I've been staff, student, and/or volunteer in multiple branches of the UMDNJ system for a few years. I will be attending NJMS in the fall.
The chair of the AMA is the chair of neurosurgery at NJMS, and the chair of the AMA student section is an NJMS MD MPH student. Medical students and faculty from all medical school attend AMA meetings, where these two, among others, make speeches for the medical community. NJMS has enjoyed strong national recognition from our leaders and their positions in national organizations.
NJMS annually enjoys a strong match list, with students placing at top hospitals like MGH/B&W/Spaulding (Harvard), Barnes Jewish (WUSTL), Yale New Haven, NY Presbyterian (Columbia/Cornell), etc.
I'm going to talk about some things I've experiences through my time with NJMS. I recently sat in on a second year pharmacology lecture. The guest speaker was Dr. Robert Mitchell, state medical examiner in charge, for New Jersey. He started off the lecture by saying how lucky everyone was to be at NJMS, how the clinical experience is top notch because of the area the hospital is in and the hands on, start day one, approach to clinical training. It seemed like a pretty typical type of speech, but he went on. He talked about his experience in residency, saying that in his residency group there were students from Harvard and Mayo Clinic. It became apparent at the beginning of his residency training that he had been much better prepared and trained procedure-wise than those students, and he began teaching those students from top medical schools tips and tricks in the clinical setting.
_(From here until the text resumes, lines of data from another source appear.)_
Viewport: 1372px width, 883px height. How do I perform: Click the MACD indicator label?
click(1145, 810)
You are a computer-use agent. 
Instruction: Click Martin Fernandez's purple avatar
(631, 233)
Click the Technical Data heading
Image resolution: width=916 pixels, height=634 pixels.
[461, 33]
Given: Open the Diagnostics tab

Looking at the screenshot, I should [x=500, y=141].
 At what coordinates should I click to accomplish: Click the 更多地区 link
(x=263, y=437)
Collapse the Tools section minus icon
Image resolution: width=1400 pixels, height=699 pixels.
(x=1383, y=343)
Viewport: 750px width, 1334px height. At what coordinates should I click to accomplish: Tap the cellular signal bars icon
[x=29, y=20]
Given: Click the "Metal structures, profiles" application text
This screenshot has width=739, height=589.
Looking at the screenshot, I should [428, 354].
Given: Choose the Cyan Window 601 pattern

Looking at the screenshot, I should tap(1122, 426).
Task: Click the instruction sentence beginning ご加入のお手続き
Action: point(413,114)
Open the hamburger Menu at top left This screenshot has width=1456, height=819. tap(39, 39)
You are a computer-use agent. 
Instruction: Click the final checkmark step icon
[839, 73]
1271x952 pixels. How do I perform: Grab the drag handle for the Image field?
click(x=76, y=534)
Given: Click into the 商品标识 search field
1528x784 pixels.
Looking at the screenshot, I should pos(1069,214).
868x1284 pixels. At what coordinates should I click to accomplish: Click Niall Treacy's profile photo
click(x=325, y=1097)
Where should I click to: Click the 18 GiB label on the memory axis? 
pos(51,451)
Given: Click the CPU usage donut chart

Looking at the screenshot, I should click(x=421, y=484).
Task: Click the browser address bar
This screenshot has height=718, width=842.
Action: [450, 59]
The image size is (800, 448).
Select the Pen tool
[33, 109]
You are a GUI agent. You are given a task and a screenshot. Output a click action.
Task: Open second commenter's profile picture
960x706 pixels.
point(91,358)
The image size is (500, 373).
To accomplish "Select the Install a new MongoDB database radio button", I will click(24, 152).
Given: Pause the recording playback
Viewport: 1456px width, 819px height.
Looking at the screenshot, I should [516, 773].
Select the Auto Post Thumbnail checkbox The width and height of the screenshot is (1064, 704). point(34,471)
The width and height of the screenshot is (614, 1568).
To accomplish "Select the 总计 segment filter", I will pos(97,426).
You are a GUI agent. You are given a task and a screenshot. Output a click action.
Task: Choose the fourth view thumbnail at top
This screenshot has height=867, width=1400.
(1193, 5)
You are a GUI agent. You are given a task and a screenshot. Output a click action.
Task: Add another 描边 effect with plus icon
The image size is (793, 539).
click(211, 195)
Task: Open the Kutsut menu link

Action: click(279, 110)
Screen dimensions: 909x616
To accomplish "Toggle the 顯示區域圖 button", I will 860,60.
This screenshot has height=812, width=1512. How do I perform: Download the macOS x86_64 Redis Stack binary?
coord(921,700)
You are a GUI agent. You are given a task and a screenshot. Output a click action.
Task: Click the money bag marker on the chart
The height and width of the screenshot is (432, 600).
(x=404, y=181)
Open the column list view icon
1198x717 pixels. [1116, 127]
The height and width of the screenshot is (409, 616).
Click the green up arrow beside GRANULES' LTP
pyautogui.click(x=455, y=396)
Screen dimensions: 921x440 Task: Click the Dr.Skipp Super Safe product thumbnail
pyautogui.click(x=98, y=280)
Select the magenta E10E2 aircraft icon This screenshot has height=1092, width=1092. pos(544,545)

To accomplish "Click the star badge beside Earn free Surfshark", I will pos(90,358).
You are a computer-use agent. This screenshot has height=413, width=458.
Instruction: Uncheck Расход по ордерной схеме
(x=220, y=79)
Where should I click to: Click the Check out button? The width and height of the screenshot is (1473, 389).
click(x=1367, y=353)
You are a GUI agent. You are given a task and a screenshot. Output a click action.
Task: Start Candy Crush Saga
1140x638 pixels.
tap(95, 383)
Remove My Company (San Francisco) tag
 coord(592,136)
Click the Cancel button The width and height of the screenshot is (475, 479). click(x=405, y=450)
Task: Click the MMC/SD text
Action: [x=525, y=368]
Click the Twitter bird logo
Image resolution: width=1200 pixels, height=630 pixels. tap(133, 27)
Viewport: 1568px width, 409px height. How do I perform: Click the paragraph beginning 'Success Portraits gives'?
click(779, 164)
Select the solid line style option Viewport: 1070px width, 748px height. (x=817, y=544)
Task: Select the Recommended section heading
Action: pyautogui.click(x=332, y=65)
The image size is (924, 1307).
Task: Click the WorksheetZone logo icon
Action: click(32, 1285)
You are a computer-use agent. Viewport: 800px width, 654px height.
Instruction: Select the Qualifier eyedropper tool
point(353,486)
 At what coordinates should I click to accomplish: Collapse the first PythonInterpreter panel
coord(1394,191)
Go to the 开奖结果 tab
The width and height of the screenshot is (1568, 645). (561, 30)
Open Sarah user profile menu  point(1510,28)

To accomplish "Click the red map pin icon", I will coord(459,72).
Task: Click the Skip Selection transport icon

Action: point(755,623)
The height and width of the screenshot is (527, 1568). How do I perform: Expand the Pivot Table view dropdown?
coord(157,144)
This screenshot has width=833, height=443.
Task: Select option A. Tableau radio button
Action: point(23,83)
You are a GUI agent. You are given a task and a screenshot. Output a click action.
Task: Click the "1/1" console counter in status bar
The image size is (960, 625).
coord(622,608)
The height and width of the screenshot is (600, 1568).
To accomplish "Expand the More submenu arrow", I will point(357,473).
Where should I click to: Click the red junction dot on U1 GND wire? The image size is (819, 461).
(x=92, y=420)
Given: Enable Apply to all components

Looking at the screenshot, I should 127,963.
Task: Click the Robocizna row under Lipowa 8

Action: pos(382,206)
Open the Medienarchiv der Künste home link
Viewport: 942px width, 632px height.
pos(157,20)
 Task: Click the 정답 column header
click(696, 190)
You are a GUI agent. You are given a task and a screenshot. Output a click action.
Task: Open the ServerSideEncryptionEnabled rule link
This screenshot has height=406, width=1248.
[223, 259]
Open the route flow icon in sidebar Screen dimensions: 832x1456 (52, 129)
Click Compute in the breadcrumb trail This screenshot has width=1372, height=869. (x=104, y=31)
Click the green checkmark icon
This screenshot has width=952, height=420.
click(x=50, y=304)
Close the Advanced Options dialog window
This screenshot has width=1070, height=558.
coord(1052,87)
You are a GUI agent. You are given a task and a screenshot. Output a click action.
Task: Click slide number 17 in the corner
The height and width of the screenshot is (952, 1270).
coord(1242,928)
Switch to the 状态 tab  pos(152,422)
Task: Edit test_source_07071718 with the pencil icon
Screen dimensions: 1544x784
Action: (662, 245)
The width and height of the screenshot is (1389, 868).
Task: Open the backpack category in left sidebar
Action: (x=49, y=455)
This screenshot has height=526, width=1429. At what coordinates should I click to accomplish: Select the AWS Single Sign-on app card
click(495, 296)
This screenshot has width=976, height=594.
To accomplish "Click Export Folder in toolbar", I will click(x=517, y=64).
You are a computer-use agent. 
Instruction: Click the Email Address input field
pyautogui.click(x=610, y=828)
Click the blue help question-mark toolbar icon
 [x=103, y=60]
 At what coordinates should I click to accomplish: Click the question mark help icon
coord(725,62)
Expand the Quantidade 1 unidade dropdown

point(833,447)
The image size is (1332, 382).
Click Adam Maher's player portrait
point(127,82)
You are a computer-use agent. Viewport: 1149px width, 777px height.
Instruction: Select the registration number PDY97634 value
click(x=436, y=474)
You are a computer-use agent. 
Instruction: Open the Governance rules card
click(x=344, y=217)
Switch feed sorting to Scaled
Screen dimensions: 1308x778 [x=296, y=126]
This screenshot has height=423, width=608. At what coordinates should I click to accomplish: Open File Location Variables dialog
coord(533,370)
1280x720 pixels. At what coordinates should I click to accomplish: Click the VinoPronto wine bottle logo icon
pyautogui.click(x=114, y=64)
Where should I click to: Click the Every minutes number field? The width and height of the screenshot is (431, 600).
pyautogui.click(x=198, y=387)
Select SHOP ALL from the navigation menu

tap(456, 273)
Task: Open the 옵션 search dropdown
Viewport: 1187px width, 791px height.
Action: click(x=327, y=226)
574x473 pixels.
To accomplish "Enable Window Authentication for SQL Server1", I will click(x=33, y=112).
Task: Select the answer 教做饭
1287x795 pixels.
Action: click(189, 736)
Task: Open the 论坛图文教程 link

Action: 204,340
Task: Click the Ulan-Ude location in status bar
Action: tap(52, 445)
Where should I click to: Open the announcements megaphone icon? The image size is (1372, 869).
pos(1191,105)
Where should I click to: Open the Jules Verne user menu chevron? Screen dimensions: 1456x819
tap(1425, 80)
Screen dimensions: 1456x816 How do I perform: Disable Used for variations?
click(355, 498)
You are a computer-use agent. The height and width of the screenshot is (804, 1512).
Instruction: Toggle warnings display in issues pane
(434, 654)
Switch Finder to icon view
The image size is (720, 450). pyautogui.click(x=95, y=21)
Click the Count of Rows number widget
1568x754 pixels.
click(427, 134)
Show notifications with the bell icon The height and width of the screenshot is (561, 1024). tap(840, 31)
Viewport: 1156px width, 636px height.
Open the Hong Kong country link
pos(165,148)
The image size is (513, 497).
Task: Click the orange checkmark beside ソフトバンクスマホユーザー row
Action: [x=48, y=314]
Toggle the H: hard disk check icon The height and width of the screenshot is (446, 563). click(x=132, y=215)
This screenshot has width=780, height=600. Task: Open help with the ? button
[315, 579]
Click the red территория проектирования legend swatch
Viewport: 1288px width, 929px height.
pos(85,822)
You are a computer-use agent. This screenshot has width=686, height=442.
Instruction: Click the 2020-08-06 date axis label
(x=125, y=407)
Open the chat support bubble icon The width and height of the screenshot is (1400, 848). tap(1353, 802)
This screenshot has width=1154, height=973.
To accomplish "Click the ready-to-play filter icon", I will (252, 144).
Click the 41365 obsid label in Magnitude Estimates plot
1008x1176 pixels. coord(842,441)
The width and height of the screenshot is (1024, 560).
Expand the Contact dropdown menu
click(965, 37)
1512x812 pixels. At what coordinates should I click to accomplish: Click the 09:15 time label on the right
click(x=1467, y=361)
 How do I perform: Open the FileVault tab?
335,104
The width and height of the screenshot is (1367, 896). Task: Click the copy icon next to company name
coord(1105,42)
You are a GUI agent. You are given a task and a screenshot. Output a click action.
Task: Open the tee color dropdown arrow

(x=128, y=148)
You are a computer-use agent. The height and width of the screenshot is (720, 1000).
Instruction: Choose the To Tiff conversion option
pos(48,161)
He was later chosen chief resident of his program, and has certainly made a name for himself in his field.
Indeed, clinical training is an oft-stated strength of NJMS. The student-run clinic is unique in that medical students take part in it starting their first year (first month really) of medical school. It is an elective and you get to choose how little or how much time you dedicate to patient work - even as a first year medical student. The emergency room is the only level one trauma center in New Jersey. As a volunteer there, I witnessed an incredible scene that epitomizes the clinical training experience at NJMS. There was a gunshot victim, immediately sped into trauma. It was some point between June and July, and I had just introduced myself to a 3rd year med student in the ER who was just starting his first rotation, and just had taken STEP 1. 15 minutes later he is doing chest compressions in a trauma bay during emergency surgery. In this lies the best kept secret of choosing a medical school. If you are a patient, you choose the best medical center for being treated by top physicians (and you do not pay top dollar to let med students play around with you). If you are a prospective medical student, one strategy is to choose the place that will make you the best clinician. This is an area in which NJMS strives. Regarding bench and clinical research, I have been lucky enough to work with multiple bench researchers at the school, leading to publications. If you are a med student - it is not a matter of luck getting published. It is very easy to link up with clinical and bench research groups, and there are $3000 stipends for medical student research. I recall a first year med student shooting one email to Dr. Alland (at the time one of the most in-the-news medical researchers in the country due to his TB breakthrough
http://goo.gl/Pq2vi ), and the next day receiving an offer to work with a project in his lab. That is the status quo; the amount of pubs you get before graduating is up to how much time you want to put into clinical and/or bench research, it will never be a matter of not getting an offer. Good luck to everyone making choices, you really can't go wrong - medical school is 9 parts how hard you work and 1 part where you are.